◆ Entries taken from a collection:
┄┄┄┄┄┄

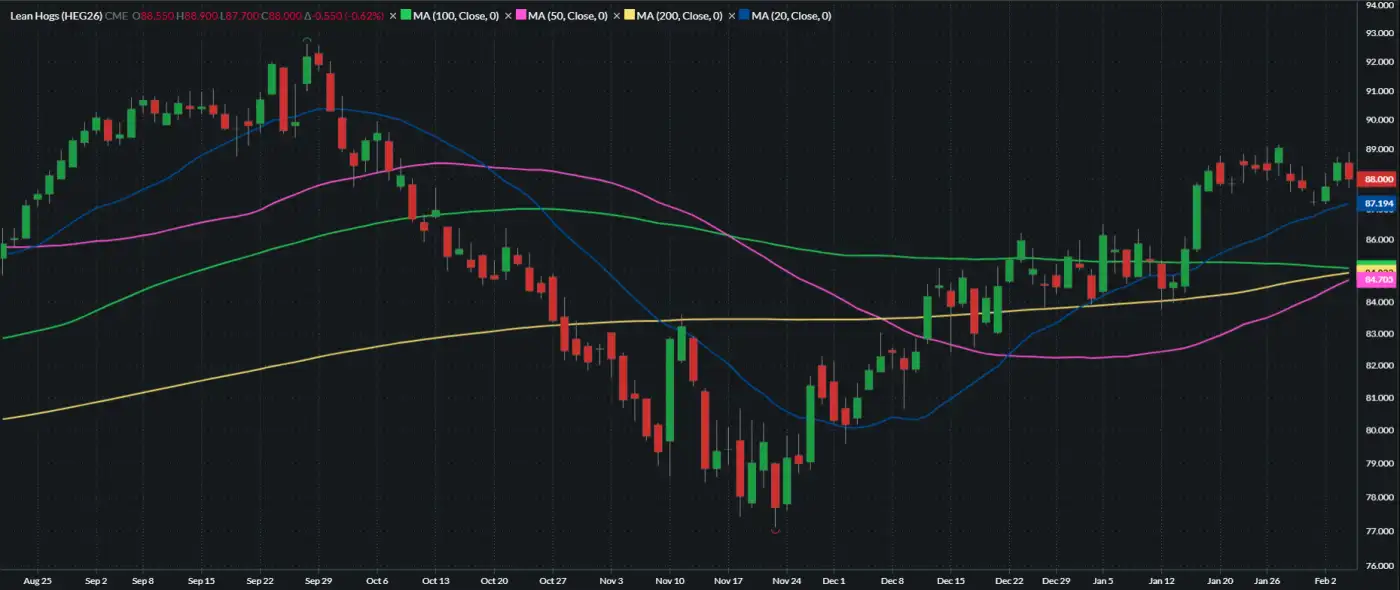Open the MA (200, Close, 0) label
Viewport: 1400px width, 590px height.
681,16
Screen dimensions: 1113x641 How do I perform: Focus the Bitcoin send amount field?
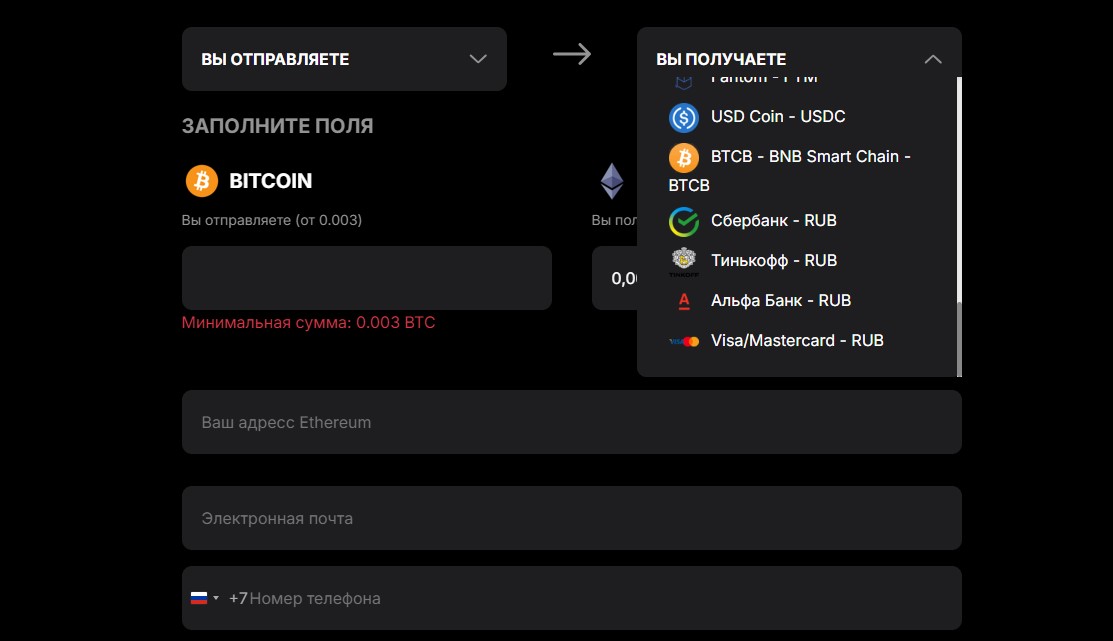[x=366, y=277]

┄┄┄┄┄┄

◆ EXERCISE OBJECTIVE: An acceptable answer consists of the lines above from the one holding "Screen dimensions: 1113x641" to the end of the data, repeated exactly and containing no pictures.

◆ SOLUTION TO THIS EXERCISE:
Screen dimensions: 1113x641 How do I perform: Focus the Bitcoin send amount field?
[x=366, y=277]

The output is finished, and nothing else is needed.